■ **Article**

A mounting chorus of voices -- including President-elect Obama's -- are linking any economic stimulus or any related bailout of Detroit to environmental and energy independence objectives. Here, James Woolsey, a former CIA director an the energy adviser to John McCain during the campaign, adds his two cents a mile to the debate. There may indeed be a "green lining" to resolving America's economic crisis.
Nathan Gardels: After Citigroup, the next bailout crisis in the U.S. will involve the Big Three automakers in Detroit. What kind of deal should the government make with Detroit to ensure a retooling of the industry that puts America on the path to clean energy and energy independence?
James Woolsey: Any bailout money for Detroit should be used to maximize the speed of a shift toward the use of electric hybrids and flexible fuel vehicles. Both are necessary in breaking oil's monopoly on transportation in the U.S. Both would utilize existing infrastructure such as electric power grids and filling stations, and the technology is already there, and in use, for the engines themselves. So it can be done relatively quickly.
When I say electric, I don't necessarily mean all-electric cars. With an electric hybrid, you only need a battery than can take you 30-40 miles on an overnight charge -- along the lines of what the Chevy Volt (scheduled for 2010) can do. Three quarters of the cars in the U.S. go less than 40 miles a day. On three days out of four, you can use all electricity. For anything beyond that, with a hybrid, you'd have liquid fuel to take you the rest of the way where you need to go.
Flexible fuel vehicles should have an "open standard," which means they can use not only ethanol but methanol, butanol or other alcohol-based fuels. This can be done quickly. Brazil went in only three years from having 5 percent of its news cars using flexible fuel to 75 percent.
Putting this shift front and center will not only help save jobs in the auto industry but create news jobs -- for example in the production of batteries for electric hybrid vehicles. It will create a whole new set of suppliers.
Gardels: America has been through this cycle several times where we pledge to free ourselves from Mideast oil -- the first OPEC oil shock in the 1970s, the first Gulf War, 9/11 and the rise of oil to $140 a barrel a few months ago. What will be different this time?
Woolsey: First of all, the apparent need for an industry-wide restructuring in Detroit is an opportunity for intervention to set fuel and vehicle standards that we've not seen before.

■ **Source excerpt**
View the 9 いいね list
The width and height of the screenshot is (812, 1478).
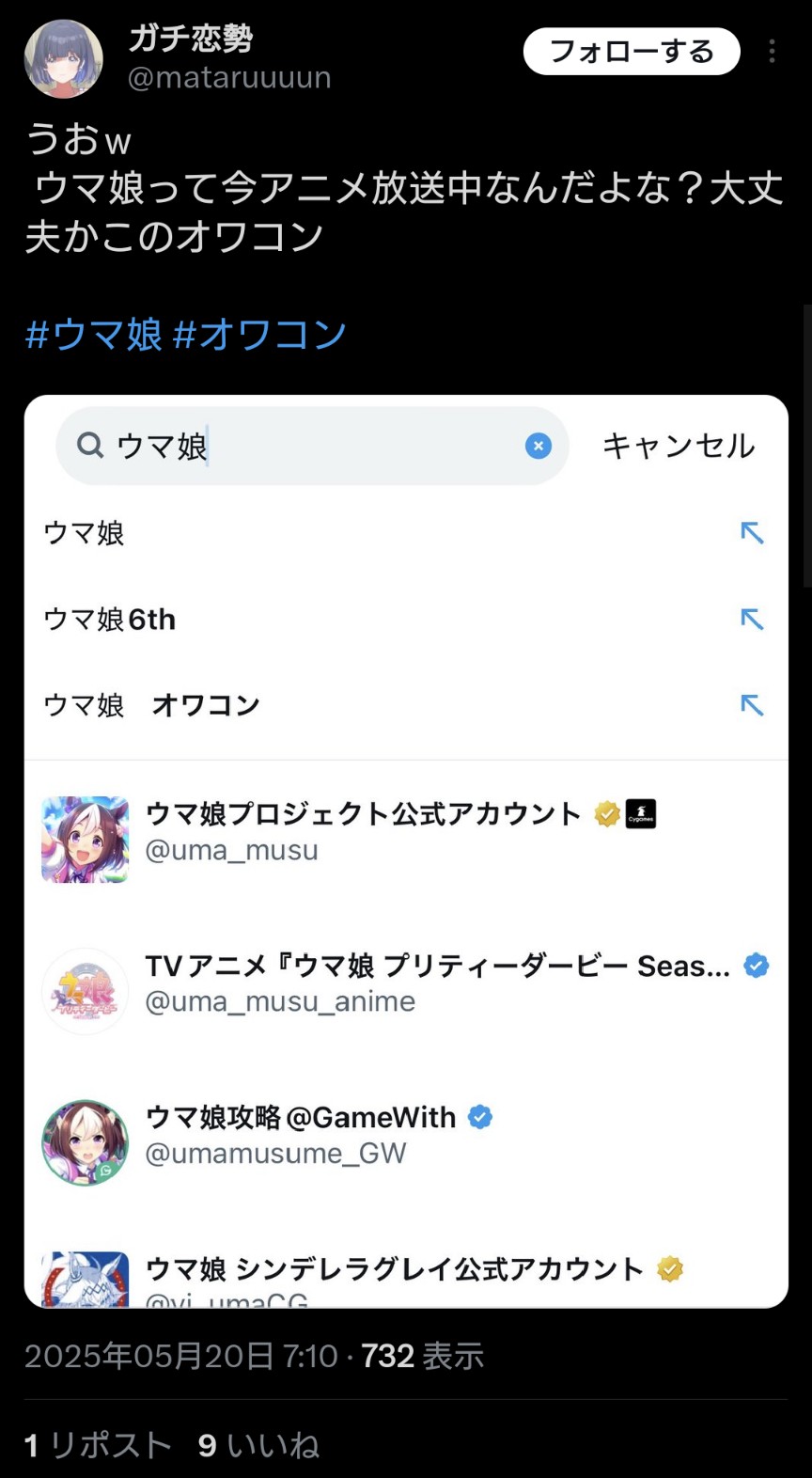(258, 1445)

■ **Directives**
1 – Copy the interview from "Flexible fuel vehicles should" through "different this time?", starting at the first of those words and ending at the last.
2 – Using the interview, decide whether each statement agrees with it, answering yes or no and quoting the words that settle it: (a) Three quarters of the cars in the U.S. travel less than 40 miles a day. (b) Flexible fuel vehicles should be limited to ethanol. (c) Electric hybrids would require new infrastructure to be built.

■ **The responses**
1 –
Flexible fuel vehicles should have an "open standard," which means they can use not only ethanol but methanol, butanol or other alcohol-based fuels. This can be done quickly. Brazil went in only three years from having 5 percent of its news cars using flexible fuel to 75 percent.
Putting this shift front and center will not only help save jobs in the auto industry but create news jobs -- for example in the production of batteries for electric hybrid vehicles. It will create a whole new set of suppliers.
Gardels: America has been through this cycle several times where we pledge to free ourselves from Mideast oil -- the first OPEC oil shock in the 1970s, the first Gulf War, 9/11 and the rise of oil to $140 a barrel a few months ago. What will be different this time?

2 –
(a) Yes: "Three quarters of the cars in the U.S. go less than 40 miles a day."
(b) No: "they can use not only ethanol but methanol, butanol or other alcohol-based fuels."
(c) No: "Both would utilize existing infrastructure such as electric power grids and filling stations"